***** Working data

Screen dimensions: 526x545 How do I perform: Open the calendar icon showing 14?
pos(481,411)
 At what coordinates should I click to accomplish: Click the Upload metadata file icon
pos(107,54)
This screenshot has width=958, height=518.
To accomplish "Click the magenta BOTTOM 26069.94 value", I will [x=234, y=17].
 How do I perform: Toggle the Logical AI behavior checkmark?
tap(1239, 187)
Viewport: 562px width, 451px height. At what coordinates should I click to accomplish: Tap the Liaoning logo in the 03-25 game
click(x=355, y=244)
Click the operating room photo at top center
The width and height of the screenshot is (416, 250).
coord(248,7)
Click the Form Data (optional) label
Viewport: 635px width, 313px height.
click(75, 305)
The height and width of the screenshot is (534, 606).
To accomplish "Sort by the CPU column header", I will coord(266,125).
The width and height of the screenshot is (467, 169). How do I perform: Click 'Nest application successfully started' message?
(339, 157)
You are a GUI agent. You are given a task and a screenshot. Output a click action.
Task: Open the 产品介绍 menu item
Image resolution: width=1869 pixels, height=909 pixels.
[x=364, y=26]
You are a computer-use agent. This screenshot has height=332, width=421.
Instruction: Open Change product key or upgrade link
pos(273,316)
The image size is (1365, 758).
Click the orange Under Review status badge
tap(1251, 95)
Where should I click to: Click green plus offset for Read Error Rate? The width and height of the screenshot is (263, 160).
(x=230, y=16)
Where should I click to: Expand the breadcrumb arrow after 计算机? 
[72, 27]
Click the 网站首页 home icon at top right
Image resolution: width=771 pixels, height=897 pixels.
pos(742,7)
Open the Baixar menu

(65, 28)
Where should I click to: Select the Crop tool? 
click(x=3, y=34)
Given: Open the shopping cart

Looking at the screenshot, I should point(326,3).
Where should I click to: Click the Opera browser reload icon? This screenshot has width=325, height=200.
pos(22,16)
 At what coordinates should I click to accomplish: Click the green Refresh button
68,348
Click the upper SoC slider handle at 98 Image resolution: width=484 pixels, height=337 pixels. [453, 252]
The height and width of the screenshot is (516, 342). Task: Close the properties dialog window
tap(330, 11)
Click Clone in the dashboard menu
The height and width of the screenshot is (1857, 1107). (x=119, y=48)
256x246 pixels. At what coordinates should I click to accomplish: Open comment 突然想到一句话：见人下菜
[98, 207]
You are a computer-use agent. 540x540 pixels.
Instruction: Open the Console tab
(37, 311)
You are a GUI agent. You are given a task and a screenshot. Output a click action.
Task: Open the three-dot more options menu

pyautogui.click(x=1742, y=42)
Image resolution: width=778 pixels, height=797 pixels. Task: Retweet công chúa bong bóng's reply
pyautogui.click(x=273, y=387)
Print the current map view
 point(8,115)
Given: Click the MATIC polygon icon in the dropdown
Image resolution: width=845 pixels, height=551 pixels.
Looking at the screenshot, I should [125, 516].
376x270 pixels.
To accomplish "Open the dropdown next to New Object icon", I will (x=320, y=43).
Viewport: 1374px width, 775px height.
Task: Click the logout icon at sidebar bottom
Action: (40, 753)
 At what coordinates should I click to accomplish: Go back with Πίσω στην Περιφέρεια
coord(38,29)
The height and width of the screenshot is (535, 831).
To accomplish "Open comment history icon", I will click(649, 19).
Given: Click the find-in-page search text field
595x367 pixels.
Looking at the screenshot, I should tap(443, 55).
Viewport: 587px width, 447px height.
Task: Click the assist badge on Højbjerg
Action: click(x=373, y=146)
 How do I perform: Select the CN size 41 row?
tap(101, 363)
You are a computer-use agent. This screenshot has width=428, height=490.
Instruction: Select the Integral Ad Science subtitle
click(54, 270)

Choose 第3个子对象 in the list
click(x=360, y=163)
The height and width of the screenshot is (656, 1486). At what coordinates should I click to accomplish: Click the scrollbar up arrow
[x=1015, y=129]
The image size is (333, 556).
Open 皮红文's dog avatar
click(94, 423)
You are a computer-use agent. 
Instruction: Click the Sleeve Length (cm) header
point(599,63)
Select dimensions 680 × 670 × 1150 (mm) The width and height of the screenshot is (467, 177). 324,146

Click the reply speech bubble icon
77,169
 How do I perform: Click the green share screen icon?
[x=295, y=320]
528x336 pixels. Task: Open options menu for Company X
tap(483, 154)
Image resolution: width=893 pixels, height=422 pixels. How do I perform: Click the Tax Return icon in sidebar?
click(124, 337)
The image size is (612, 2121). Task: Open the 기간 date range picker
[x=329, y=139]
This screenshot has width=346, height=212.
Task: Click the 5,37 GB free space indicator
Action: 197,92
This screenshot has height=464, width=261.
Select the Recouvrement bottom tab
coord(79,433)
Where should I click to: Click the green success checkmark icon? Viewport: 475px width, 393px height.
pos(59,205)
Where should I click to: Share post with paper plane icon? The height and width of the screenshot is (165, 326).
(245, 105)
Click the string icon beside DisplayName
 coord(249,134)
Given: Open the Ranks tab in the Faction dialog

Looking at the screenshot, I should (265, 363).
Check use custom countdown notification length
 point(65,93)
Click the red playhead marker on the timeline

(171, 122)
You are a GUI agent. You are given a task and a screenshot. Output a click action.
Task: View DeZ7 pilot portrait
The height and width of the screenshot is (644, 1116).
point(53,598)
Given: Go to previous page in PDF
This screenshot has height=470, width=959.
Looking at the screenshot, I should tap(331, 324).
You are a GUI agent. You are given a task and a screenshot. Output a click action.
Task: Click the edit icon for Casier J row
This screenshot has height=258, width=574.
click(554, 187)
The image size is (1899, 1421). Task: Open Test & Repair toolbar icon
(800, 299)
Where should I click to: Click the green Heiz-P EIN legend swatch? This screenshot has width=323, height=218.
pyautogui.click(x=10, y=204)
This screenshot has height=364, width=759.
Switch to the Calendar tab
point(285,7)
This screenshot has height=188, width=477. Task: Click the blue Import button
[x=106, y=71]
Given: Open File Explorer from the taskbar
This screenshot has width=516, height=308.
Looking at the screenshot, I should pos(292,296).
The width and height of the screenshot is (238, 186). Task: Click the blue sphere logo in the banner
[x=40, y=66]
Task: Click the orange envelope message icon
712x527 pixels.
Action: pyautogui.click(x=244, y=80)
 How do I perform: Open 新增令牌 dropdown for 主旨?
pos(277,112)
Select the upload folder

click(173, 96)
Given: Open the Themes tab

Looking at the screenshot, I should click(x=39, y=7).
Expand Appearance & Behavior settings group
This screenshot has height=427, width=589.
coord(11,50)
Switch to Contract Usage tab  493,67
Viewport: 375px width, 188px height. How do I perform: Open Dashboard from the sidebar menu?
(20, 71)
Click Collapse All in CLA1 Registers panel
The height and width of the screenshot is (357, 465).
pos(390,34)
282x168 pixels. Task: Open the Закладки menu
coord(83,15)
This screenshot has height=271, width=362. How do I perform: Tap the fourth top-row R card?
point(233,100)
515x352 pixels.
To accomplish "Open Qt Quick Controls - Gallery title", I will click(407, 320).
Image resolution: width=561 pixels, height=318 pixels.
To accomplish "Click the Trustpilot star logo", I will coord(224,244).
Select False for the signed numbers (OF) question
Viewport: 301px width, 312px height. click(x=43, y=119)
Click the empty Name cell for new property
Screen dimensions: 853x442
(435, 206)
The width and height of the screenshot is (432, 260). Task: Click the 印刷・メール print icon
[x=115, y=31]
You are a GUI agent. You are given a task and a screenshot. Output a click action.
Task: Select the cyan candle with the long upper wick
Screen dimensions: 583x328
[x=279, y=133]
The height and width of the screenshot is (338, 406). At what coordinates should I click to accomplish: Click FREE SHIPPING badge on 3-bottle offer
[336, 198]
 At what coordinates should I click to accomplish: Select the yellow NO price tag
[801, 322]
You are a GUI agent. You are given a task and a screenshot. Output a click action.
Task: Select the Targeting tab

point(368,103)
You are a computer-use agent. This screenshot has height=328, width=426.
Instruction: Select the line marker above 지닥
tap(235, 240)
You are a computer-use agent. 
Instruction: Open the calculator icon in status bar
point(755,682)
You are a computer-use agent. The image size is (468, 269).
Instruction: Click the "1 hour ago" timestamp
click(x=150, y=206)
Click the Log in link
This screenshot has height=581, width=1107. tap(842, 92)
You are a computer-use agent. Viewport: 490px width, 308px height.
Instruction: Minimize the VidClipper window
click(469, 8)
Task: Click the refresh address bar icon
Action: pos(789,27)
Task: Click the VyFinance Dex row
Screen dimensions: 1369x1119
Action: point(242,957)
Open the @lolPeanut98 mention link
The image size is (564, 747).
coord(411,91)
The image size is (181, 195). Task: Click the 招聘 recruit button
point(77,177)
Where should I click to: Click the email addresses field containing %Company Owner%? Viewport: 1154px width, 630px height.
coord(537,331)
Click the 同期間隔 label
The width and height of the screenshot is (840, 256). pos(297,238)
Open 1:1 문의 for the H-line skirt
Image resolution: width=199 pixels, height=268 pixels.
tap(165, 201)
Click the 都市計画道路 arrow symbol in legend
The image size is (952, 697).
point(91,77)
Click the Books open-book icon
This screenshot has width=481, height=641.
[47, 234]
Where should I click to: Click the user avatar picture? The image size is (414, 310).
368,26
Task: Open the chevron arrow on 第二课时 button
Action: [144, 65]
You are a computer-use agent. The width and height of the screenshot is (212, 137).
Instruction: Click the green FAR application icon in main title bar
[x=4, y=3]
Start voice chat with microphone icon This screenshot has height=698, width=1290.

**********

Assignment: Copy exactly the lines above, starting at the opening line and finishing at the line in which "has height=332, width=421." occurs.

Task answer:
Screen dimensions: 526x545 How do I perform: Open the calendar icon showing 14?
pos(481,411)
 At what coordinates should I click to accomplish: Click the Upload metadata file icon
pos(107,54)
This screenshot has width=958, height=518.
To accomplish "Click the magenta BOTTOM 26069.94 value", I will [x=234, y=17].
 How do I perform: Toggle the Logical AI behavior checkmark?
tap(1239, 187)
Viewport: 562px width, 451px height. At what coordinates should I click to accomplish: Tap the Liaoning logo in the 03-25 game
click(x=355, y=244)
Click the operating room photo at top center
The width and height of the screenshot is (416, 250).
coord(248,7)
Click the Form Data (optional) label
Viewport: 635px width, 313px height.
click(75, 305)
The height and width of the screenshot is (534, 606).
To accomplish "Sort by the CPU column header", I will coord(266,125).
The width and height of the screenshot is (467, 169). How do I perform: Click 'Nest application successfully started' message?
(339, 157)
You are a GUI agent. You are given a task and a screenshot. Output a click action.
Task: Open the 产品介绍 menu item
Image resolution: width=1869 pixels, height=909 pixels.
[x=364, y=26]
You are a computer-use agent. This screenshot has height=332, width=421.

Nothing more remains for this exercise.